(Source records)
+ + + + +

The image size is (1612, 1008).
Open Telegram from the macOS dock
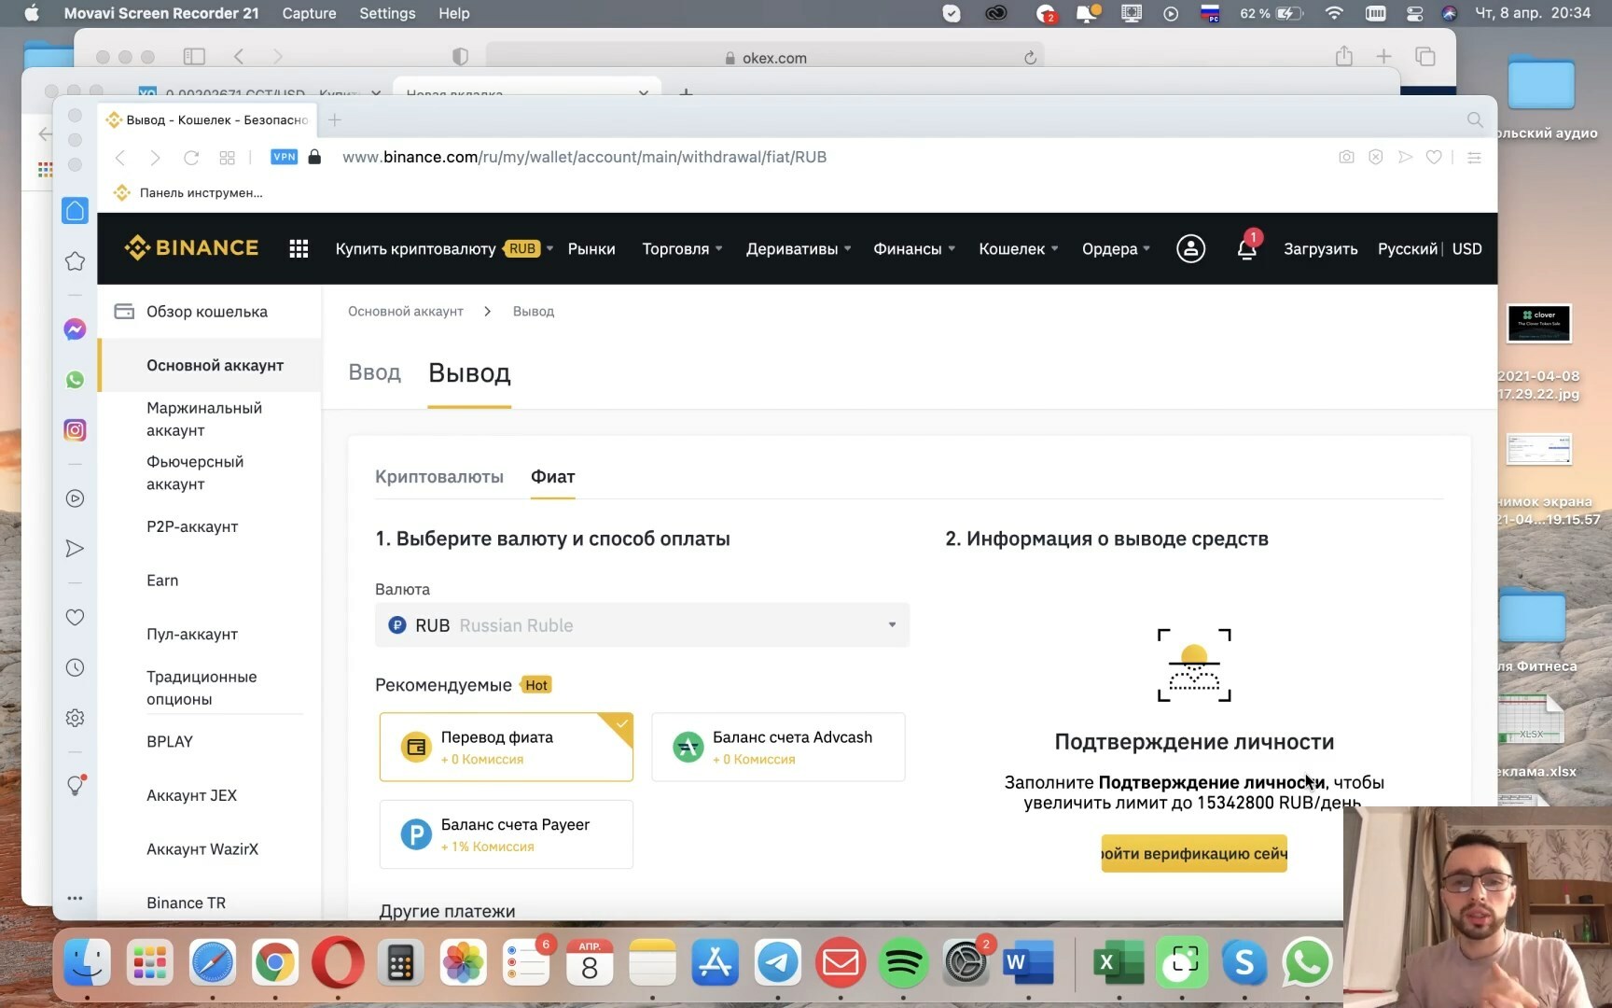click(x=778, y=963)
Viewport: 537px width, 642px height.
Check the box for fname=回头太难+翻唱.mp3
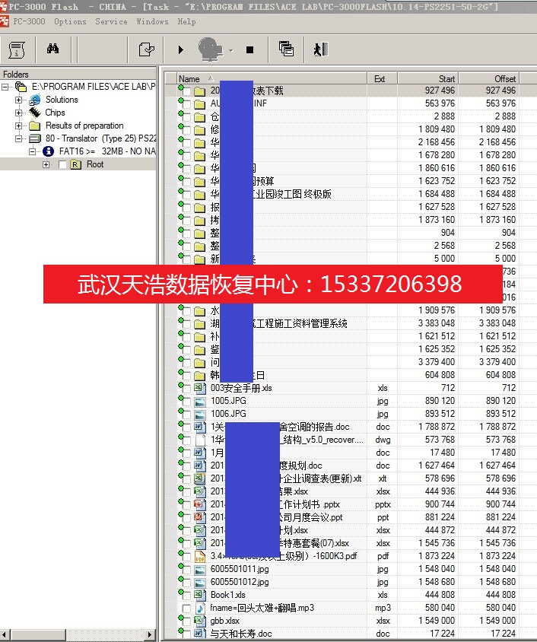tap(186, 608)
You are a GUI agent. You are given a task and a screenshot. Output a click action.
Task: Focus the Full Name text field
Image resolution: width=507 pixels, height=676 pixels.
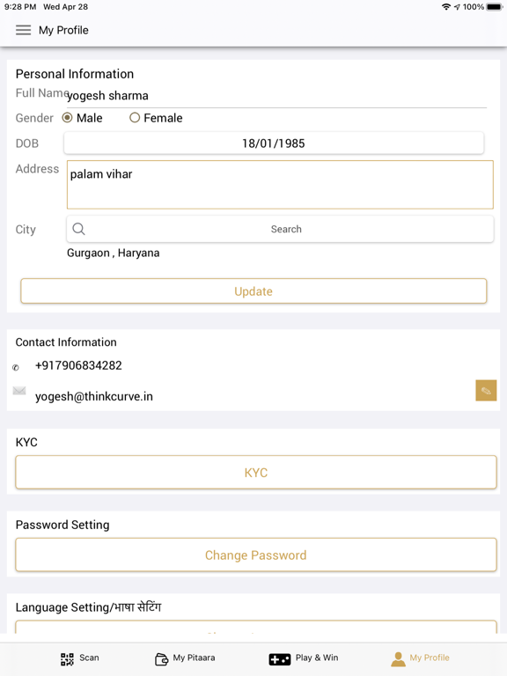[276, 96]
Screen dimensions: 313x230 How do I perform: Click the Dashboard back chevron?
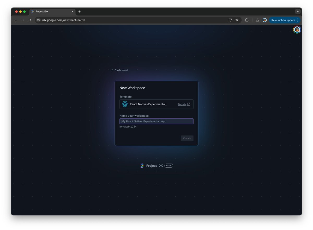click(x=112, y=70)
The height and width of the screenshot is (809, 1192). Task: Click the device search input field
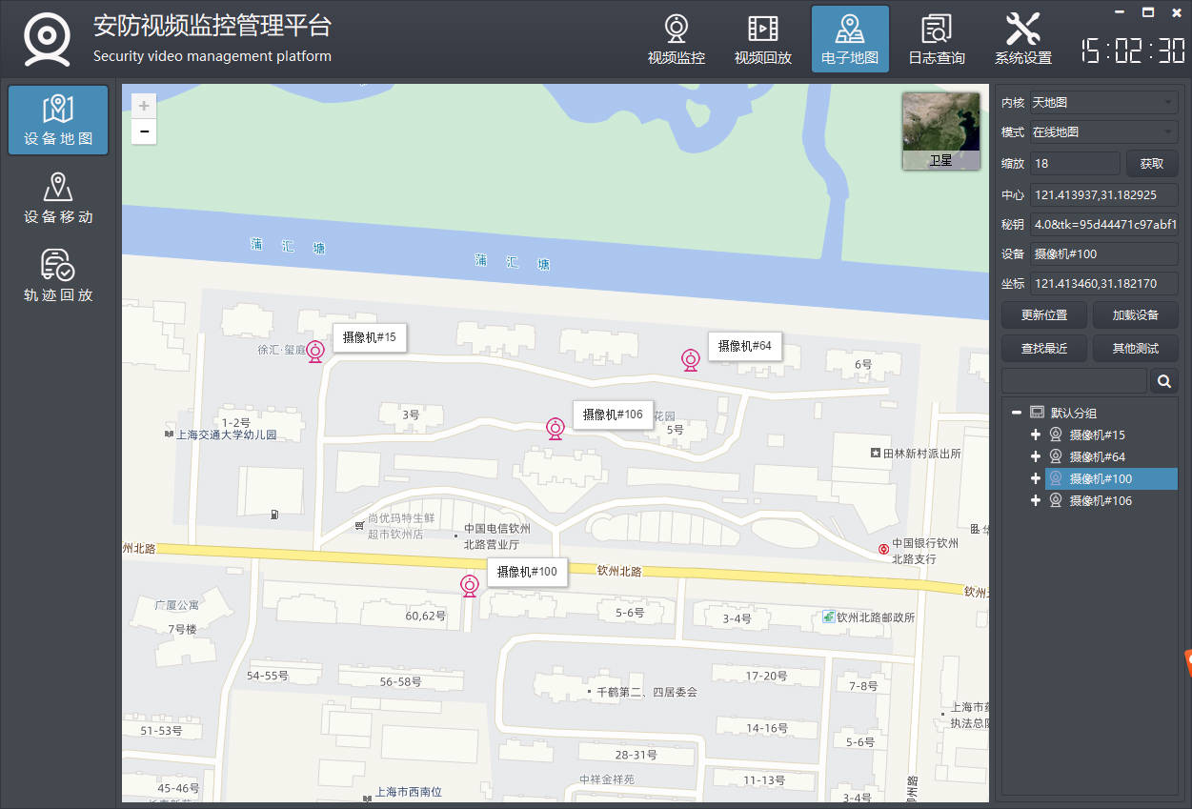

+ + + + +

# Problem to solve
Pictures stay out of the copy; please restate every record above exactly.

# Answer below
The image size is (1612, 1008).
Open Telegram from the macOS dock
click(x=778, y=963)
Viewport: 537px width, 642px height.
Check the box for fname=回头太难+翻唱.mp3
tap(186, 608)
You are a GUI agent. You are given a task and a screenshot. Output a click action.
Task: Focus the Full Name text field
Image resolution: width=507 pixels, height=676 pixels.
[276, 96]
Screen dimensions: 313x230 How do I perform: Click the Dashboard back chevron?
click(x=112, y=70)
The height and width of the screenshot is (809, 1192). Task: Click the device search input field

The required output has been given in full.